The policy improvement theorem states that if there are two determistic policies \(\pi\) and \(\pi^\prime\), and \(q_\pi(s, \pi^\prime(s)) \geq v_\pi(s) \text{ for all state } s \in \mathcal{S}\), then \(v_{\pi^\prime}(s) \geq v_\pi(s) \text{ for all } s \in \mathcal{S}\).

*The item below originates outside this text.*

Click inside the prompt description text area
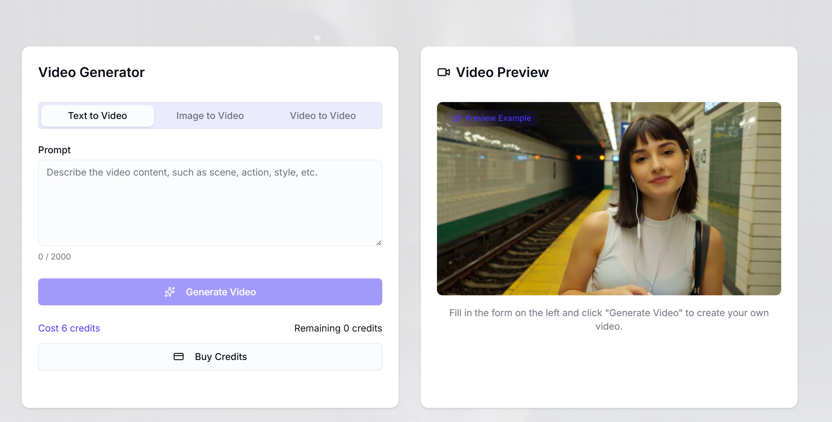 (210, 200)
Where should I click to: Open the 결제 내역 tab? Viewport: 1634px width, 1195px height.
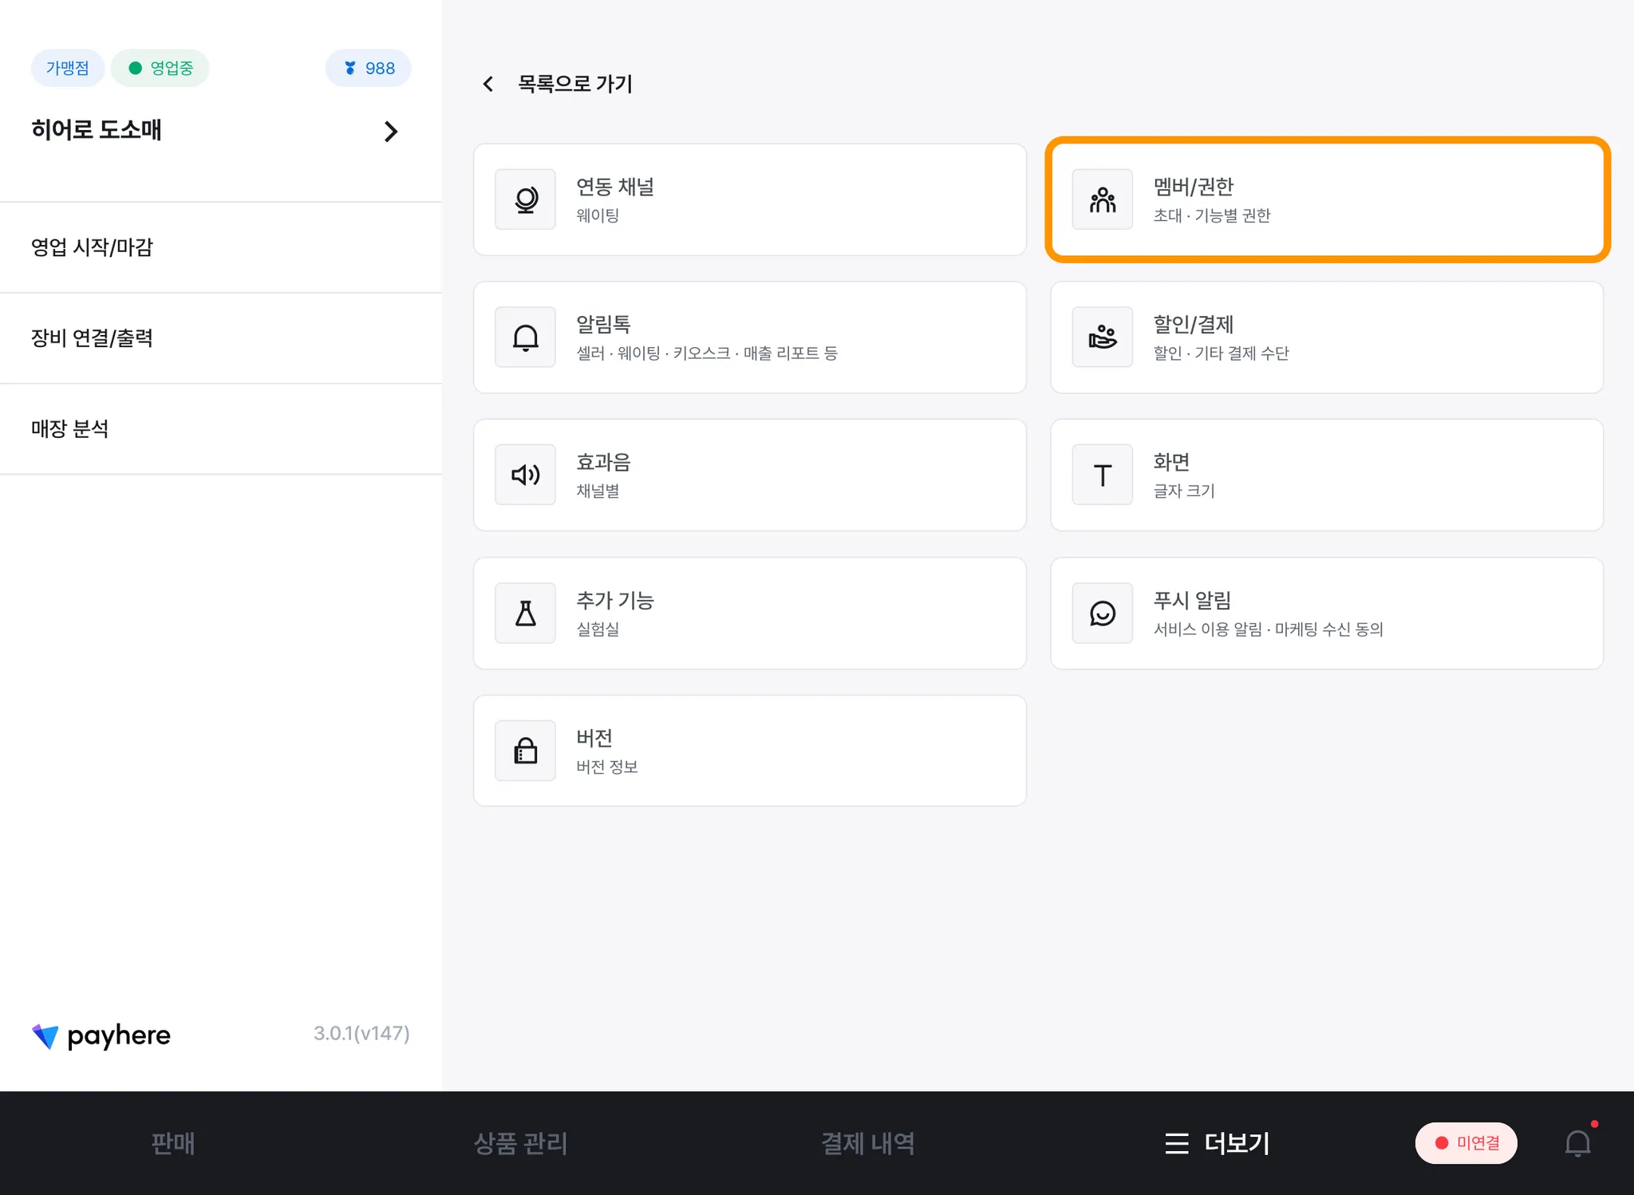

Furthermore, if \(q_\pi(s, \pi^\prime(s)) > v_\pi(s)\) for some \(s \in \mathcal{S}\), then \(v_{\pi^\prime}(s) > v_\pi(s)\). In other words, policy \(\pi^\prime\) is better than \(\pi\).

Proof:

\[\begin{align*} v_\pi(s) &\leq q_\pi(s, \pi^\prime(s))\\ &= \mathbb{E}[R_{t+1} + \gamma v_\pi(S_{t+1}) \mid S_t=s, A_t=\pi^\prime(s)]\\ &= \mathbb{E}_{\pi^\prime}[R_{t+1} + \gamma v_\pi(S_{t+1})\mid S_t=s]\\ &\leq \mathbb{E}_{\pi^\prime}[R_{t+1} + \gamma q_\pi(S_{t+1}, \pi^\prime(S_{t+1})) \mid S_t=s]\\ &=\mathbb{E}_{\pi^\prime}[{R_{t+1} + \gamma{\mathbb{E}_{\pi^\prime}[{R_{t+2}+\gamma v_\pi(S_{t+2})}\mid {S_{t+1}, A_{t+1} = \pi^\prime (S_{t+1})}]}} \mid {S_t=s}]\\ &= \mathbb{E}_{\pi^\prime}[R_{t+1}+\gamma R_{t+2} + \gamma^2 v_\pi(S_{t+2})\mid S_t=s]\\ &\leq \mathbb{E}_{\pi^\prime}[R_{t+1}+\gamma R_{t+2} + \gamma^2 R_{t+3} + \gamma^3 v_\pi(S_{t+3}) \mid S_t=s]\\ &...\\ &\leq \mathbb{E}_{\pi^\prime}[R_{t+1}+\gamma R_{t+2} + \gamma^2 R_{t+3} + \gamma^3 R_{t+4} + ... \mid S_t=s]\\ &=v_{\pi^\prime}(s) \end{align*}\]

References

  1. Richard S. Sutton and Andrew G. Barto. Reinforcement Learning: An Introduction; 2nd Edition. 2017.